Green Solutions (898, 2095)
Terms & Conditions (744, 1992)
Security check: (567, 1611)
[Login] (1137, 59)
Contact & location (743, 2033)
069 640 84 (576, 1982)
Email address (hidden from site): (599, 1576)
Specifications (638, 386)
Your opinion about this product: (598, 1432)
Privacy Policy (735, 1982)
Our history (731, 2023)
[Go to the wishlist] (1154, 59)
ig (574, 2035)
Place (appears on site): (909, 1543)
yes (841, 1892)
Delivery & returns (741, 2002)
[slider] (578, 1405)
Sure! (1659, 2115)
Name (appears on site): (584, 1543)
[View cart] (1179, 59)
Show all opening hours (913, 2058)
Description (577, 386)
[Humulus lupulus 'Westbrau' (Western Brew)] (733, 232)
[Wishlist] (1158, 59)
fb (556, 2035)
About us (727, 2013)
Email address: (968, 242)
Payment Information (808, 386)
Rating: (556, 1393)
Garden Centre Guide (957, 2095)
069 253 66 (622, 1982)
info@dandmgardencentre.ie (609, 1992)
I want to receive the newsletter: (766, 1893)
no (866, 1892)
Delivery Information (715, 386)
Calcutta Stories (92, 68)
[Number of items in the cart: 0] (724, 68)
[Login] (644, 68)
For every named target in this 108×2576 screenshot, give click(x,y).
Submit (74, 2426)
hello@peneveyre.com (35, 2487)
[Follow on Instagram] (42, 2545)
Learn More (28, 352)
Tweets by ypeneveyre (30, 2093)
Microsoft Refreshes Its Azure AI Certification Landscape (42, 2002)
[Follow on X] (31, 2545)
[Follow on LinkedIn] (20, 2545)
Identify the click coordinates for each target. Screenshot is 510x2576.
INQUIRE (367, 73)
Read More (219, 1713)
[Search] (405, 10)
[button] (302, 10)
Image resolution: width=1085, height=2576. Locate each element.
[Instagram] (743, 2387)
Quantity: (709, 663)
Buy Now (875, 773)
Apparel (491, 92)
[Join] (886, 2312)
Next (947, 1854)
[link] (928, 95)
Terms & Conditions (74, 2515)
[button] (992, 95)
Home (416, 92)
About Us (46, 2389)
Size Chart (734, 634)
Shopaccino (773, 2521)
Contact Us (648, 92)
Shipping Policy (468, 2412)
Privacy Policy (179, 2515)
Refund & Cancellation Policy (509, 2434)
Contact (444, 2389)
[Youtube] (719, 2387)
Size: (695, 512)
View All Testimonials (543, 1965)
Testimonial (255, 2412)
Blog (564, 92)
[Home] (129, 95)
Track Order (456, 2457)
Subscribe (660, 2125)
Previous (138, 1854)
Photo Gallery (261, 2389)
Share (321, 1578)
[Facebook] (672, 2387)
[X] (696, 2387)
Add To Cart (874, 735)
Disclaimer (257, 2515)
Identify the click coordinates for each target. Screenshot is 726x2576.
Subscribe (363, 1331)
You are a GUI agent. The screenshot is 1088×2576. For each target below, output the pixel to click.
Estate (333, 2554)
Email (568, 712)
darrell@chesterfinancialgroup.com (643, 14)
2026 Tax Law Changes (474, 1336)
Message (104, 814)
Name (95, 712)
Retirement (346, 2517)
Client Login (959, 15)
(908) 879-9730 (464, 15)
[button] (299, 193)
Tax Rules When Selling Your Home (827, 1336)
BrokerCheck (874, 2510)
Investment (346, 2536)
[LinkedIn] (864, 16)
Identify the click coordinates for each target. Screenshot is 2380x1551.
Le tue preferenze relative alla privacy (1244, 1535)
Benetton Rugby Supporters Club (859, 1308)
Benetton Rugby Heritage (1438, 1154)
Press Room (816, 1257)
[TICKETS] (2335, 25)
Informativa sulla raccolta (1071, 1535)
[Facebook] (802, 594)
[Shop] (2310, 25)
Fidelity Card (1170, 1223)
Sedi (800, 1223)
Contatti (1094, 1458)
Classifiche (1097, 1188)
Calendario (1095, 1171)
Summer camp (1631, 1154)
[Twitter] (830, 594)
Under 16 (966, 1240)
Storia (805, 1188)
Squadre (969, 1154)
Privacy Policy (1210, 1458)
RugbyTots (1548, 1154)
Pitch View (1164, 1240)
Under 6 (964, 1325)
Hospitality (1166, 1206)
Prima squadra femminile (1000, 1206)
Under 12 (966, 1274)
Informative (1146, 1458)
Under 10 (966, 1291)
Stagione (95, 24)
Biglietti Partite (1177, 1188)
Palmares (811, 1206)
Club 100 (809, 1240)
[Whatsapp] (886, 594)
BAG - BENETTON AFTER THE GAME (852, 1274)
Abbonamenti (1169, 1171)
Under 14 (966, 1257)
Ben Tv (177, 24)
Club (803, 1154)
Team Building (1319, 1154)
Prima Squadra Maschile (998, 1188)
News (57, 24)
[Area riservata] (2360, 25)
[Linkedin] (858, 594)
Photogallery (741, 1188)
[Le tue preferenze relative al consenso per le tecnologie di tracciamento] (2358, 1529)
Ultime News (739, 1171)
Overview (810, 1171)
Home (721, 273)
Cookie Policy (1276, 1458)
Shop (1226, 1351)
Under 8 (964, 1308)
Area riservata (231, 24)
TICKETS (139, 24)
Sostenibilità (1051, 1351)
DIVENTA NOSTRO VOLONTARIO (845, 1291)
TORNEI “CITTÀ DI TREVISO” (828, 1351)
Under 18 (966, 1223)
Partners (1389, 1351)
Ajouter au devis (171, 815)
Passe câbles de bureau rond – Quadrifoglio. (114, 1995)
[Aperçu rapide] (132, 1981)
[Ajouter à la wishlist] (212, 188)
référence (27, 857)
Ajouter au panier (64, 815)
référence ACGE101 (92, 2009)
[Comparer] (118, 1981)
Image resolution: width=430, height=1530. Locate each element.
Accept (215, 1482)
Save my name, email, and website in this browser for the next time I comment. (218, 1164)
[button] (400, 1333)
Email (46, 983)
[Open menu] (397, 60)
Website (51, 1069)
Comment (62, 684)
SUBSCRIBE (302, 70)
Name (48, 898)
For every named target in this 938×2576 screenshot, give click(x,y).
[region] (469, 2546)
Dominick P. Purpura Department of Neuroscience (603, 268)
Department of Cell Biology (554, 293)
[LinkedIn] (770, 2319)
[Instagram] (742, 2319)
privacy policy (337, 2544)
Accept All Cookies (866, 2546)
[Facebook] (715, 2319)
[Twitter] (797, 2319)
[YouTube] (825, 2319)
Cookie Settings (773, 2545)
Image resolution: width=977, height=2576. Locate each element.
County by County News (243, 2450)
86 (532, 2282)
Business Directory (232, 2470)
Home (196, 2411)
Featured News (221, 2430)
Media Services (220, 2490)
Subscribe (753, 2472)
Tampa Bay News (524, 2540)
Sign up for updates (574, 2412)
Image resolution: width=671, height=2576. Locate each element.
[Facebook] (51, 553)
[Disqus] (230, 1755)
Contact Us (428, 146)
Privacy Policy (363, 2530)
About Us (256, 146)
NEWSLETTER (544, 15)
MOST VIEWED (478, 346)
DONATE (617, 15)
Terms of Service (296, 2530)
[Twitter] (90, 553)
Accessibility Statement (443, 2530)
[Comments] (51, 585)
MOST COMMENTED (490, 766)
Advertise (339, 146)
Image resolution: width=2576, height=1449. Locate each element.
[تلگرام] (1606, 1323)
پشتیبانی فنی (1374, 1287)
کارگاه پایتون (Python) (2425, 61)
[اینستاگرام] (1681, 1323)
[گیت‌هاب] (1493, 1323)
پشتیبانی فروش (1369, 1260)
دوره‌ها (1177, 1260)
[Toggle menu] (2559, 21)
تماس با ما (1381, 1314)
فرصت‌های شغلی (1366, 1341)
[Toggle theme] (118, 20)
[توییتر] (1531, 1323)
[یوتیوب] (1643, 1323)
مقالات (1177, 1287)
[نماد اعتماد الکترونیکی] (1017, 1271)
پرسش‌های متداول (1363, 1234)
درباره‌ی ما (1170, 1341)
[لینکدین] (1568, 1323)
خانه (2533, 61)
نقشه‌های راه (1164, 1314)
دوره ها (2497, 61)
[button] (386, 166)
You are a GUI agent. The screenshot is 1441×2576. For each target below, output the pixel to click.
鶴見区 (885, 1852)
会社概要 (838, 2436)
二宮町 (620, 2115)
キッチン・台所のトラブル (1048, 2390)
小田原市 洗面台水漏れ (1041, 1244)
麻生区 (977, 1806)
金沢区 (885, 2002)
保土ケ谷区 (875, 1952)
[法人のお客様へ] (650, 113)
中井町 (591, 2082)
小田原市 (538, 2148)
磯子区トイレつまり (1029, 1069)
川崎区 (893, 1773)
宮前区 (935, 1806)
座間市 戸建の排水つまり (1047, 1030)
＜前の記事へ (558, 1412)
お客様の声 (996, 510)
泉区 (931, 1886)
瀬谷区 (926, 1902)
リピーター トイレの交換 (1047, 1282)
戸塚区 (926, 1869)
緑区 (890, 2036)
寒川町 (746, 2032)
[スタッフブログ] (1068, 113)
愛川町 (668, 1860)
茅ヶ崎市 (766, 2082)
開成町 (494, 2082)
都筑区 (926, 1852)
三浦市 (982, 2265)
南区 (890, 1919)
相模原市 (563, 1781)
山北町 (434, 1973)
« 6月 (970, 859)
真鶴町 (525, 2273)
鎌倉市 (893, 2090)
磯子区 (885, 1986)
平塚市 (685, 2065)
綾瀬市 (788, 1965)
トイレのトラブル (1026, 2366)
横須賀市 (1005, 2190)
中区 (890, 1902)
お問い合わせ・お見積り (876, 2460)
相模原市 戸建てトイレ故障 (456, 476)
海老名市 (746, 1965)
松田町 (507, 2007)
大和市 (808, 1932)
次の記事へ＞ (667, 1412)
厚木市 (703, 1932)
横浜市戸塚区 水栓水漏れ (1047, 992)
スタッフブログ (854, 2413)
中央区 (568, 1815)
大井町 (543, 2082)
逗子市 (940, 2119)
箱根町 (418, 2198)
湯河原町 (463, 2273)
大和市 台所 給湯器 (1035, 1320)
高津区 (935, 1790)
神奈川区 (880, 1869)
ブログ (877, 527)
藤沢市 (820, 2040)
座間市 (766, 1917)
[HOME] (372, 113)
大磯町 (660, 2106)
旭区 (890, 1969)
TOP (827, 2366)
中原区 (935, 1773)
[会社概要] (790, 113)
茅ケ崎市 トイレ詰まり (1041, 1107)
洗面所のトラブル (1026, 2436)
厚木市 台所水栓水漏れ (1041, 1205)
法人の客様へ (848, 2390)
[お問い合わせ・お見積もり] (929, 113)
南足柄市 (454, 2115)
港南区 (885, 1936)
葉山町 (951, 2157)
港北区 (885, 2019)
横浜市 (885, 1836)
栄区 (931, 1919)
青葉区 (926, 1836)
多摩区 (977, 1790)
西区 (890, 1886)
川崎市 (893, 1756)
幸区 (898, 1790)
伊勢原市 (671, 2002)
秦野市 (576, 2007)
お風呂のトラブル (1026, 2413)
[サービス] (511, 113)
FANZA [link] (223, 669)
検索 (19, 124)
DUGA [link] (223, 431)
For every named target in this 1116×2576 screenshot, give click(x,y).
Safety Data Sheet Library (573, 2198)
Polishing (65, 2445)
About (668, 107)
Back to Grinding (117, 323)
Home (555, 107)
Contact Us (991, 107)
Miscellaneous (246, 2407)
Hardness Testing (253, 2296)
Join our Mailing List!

************

Your answer should be the lines above from the one containing "Stagione (95, 24)" through the one containing "Photogallery (741, 1188)", copied exactly and with both ends kept.

Stagione (95, 24)
Biglietti Partite (1177, 1188)
Palmares (811, 1206)
Club 100 (809, 1240)
[Whatsapp] (886, 594)
BAG - BENETTON AFTER THE GAME (852, 1274)
Abbonamenti (1169, 1171)
Under 14 (966, 1257)
Ben Tv (177, 24)
Club (803, 1154)
Team Building (1319, 1154)
Prima Squadra Maschile (998, 1188)
News (57, 24)
[Area riservata] (2360, 25)
[Linkedin] (858, 594)
Photogallery (741, 1188)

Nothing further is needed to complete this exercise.